• Task brief:
Write out the items word for word, starting at the first line and stopping after the line that contains "Action: coord(49,40)".

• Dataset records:
·····

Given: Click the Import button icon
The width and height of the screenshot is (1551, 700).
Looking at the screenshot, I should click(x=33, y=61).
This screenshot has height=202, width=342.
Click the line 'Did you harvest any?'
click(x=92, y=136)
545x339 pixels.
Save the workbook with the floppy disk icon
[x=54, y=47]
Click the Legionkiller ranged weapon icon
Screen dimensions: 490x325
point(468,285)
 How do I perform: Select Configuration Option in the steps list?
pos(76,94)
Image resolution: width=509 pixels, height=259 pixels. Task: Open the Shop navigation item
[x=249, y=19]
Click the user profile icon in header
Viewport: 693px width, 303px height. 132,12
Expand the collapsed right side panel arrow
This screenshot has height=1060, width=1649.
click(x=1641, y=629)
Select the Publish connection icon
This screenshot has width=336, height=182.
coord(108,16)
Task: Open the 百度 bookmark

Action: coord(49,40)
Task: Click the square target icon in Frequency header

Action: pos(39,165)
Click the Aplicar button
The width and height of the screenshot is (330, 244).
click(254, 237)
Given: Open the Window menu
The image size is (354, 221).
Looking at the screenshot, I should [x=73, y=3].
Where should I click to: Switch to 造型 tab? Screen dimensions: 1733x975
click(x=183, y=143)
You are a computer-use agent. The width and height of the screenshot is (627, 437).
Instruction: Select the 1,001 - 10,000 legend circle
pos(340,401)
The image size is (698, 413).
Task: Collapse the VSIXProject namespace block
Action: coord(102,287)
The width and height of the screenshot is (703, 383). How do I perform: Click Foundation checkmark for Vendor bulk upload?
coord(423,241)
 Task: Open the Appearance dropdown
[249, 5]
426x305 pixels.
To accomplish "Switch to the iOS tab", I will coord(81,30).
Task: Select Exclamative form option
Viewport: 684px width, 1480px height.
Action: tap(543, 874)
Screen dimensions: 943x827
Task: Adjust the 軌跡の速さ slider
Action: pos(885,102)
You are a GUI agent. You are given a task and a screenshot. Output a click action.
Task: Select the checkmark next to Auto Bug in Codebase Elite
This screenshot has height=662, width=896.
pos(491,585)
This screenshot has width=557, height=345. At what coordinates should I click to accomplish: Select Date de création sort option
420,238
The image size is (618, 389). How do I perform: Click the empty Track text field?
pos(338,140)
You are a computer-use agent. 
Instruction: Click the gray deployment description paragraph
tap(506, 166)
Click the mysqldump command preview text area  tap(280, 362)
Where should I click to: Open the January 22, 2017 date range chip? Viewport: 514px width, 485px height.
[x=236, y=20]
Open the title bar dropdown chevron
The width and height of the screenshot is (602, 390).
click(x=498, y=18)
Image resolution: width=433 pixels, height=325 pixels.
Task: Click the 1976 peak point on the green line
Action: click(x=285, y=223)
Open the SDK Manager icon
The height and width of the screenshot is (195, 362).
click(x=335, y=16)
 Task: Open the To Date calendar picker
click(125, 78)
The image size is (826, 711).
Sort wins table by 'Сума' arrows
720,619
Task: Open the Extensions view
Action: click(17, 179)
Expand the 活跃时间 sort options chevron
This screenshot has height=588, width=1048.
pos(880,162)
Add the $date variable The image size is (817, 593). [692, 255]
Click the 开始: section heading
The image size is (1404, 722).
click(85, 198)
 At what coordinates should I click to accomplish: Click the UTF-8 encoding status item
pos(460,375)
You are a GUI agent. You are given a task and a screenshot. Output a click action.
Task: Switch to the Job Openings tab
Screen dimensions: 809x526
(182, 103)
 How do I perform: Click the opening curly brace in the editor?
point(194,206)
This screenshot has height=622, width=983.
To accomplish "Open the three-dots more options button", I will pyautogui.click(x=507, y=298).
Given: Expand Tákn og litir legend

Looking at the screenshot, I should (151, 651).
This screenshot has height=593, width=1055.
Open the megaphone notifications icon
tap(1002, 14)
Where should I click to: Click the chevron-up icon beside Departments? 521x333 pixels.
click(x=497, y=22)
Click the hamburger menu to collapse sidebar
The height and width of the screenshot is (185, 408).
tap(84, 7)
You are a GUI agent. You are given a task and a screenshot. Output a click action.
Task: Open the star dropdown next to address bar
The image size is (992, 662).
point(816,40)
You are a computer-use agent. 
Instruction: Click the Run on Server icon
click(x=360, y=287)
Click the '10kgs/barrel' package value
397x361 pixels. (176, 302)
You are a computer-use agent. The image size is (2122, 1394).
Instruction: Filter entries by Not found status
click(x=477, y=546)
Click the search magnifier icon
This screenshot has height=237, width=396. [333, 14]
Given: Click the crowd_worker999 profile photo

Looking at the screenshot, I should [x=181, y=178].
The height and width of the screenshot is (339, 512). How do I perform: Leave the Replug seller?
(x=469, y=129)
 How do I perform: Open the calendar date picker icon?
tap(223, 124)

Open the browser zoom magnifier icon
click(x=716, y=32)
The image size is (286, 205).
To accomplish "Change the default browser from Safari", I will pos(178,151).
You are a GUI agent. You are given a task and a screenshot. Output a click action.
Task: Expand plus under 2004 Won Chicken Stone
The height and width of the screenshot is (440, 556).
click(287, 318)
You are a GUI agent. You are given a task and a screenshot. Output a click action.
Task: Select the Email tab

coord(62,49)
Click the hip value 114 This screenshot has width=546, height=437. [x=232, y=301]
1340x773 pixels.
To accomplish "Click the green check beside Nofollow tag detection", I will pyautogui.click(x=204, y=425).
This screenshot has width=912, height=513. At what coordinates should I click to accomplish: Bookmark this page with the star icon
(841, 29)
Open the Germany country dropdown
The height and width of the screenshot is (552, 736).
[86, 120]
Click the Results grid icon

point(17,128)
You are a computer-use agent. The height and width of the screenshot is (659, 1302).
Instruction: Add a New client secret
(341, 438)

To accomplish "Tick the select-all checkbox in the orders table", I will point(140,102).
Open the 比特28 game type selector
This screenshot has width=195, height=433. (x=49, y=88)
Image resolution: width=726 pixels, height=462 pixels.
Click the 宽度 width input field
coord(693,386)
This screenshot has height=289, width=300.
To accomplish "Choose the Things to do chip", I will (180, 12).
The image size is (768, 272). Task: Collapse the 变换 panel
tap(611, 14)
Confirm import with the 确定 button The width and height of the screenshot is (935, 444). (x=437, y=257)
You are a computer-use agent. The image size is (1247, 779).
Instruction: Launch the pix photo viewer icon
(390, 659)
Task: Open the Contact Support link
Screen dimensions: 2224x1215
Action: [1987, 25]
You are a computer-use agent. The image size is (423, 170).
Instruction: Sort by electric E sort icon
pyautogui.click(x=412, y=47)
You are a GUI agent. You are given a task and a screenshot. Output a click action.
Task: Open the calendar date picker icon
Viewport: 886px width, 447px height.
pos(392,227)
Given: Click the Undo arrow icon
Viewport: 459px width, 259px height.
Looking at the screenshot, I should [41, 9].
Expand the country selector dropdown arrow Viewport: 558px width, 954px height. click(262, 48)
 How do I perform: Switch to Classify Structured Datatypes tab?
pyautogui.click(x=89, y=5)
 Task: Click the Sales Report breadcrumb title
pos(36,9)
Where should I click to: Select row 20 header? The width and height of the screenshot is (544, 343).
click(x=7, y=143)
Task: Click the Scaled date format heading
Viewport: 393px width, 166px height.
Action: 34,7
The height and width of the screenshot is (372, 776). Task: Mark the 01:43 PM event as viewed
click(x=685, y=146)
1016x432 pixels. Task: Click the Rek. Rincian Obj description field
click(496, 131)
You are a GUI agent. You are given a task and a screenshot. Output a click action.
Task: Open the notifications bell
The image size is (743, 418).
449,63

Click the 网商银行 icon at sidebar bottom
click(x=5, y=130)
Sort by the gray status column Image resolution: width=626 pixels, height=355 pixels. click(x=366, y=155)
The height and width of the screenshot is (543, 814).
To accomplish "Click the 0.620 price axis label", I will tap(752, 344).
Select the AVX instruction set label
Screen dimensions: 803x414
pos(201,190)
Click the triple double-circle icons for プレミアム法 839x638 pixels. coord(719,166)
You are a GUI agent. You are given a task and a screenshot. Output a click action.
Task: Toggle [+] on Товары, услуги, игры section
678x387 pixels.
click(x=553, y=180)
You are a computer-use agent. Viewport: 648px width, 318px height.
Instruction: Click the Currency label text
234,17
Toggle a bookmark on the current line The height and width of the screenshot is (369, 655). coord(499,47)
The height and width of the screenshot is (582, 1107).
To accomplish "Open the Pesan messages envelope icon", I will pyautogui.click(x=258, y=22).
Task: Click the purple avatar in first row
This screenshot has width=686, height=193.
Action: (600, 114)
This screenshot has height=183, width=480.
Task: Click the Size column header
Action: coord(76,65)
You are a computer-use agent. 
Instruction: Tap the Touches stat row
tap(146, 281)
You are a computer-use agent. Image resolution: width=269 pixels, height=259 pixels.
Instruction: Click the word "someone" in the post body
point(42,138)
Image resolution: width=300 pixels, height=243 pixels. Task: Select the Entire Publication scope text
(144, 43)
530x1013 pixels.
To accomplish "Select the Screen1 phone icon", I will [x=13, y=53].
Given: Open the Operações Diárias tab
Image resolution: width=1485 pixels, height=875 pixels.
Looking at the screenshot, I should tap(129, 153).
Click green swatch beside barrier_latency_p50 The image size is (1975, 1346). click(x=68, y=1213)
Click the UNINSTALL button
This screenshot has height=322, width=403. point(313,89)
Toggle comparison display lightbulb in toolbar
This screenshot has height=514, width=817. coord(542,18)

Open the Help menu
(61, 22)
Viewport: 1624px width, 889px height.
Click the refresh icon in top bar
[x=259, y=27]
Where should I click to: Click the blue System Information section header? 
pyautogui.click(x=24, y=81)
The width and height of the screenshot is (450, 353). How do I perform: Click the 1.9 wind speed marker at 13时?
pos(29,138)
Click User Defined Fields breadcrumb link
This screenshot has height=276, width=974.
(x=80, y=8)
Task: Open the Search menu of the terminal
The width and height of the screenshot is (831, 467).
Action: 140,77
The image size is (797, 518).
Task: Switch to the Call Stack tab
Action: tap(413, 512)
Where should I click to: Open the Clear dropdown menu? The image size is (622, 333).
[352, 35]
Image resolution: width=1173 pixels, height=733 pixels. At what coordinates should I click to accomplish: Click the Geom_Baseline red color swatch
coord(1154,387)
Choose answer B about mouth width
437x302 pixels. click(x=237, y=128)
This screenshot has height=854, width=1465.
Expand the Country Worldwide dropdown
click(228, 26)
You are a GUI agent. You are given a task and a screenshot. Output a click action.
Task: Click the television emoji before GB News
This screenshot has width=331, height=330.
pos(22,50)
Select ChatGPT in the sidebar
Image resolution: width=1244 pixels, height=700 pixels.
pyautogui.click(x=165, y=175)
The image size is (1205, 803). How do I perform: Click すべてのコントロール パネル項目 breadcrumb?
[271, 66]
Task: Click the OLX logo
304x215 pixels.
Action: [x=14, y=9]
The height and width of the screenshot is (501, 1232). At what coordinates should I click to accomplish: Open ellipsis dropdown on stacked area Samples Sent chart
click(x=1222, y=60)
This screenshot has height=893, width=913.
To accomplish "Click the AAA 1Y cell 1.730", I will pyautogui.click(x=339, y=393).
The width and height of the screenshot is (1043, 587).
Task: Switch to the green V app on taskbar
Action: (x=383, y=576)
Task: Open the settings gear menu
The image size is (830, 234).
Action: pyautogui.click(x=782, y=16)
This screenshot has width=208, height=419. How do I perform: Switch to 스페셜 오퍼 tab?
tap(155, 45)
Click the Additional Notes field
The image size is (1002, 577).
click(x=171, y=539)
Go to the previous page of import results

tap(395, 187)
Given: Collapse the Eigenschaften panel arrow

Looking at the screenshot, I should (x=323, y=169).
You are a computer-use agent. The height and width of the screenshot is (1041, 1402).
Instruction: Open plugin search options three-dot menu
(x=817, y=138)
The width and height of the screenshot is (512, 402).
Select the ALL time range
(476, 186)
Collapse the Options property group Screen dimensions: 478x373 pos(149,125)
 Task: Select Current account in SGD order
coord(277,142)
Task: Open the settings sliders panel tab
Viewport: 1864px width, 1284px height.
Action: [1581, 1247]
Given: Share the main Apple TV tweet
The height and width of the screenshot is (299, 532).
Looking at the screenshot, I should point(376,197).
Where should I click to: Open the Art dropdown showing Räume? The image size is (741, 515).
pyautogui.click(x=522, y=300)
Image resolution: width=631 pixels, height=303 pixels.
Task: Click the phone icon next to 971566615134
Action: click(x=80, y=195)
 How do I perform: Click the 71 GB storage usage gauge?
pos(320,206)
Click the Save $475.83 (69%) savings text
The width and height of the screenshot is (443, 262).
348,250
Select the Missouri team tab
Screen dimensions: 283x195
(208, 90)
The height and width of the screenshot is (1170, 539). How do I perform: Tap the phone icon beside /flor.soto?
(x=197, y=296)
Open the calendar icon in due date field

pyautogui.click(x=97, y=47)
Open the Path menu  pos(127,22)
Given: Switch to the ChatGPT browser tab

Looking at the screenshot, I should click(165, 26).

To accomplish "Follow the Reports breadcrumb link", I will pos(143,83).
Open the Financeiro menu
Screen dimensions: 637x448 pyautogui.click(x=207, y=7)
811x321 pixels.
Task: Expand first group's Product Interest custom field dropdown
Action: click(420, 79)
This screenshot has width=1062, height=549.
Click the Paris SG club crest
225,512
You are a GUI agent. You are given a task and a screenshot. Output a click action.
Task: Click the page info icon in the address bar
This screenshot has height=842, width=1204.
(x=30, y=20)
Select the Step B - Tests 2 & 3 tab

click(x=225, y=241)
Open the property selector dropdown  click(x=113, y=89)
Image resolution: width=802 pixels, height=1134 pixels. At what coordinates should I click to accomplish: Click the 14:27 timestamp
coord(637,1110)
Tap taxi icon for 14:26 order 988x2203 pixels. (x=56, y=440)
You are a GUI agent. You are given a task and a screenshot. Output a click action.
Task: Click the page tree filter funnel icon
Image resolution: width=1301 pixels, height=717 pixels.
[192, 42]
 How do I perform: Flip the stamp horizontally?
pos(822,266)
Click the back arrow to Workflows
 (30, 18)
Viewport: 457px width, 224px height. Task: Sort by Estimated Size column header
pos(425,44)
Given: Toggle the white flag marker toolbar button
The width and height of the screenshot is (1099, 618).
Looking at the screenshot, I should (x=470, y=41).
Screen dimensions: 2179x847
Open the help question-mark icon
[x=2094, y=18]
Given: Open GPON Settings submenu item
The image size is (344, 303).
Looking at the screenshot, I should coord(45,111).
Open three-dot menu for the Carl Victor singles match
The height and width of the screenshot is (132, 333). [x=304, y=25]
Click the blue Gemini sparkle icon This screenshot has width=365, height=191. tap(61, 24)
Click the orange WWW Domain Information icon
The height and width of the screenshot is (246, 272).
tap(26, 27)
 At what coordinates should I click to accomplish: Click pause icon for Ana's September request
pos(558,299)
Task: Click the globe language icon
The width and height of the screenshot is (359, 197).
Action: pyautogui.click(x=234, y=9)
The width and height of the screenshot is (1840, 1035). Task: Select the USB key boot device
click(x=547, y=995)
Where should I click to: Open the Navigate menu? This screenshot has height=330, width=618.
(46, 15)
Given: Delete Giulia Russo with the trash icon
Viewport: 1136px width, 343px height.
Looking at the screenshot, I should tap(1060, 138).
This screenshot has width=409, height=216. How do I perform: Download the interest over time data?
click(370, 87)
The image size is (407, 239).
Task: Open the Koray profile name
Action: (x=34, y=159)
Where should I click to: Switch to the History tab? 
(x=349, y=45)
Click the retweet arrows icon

·····

• Answer to the task:
Given: Click the Import button icon
The width and height of the screenshot is (1551, 700).
Looking at the screenshot, I should click(x=33, y=61).
This screenshot has height=202, width=342.
Click the line 'Did you harvest any?'
click(x=92, y=136)
545x339 pixels.
Save the workbook with the floppy disk icon
[x=54, y=47]
Click the Legionkiller ranged weapon icon
Screen dimensions: 490x325
point(468,285)
 How do I perform: Select Configuration Option in the steps list?
pos(76,94)
Image resolution: width=509 pixels, height=259 pixels. Task: Open the Shop navigation item
[x=249, y=19]
Click the user profile icon in header
Viewport: 693px width, 303px height. 132,12
Expand the collapsed right side panel arrow
This screenshot has height=1060, width=1649.
click(x=1641, y=629)
Select the Publish connection icon
This screenshot has width=336, height=182.
coord(108,16)
Task: Open the 百度 bookmark

Action: coord(49,40)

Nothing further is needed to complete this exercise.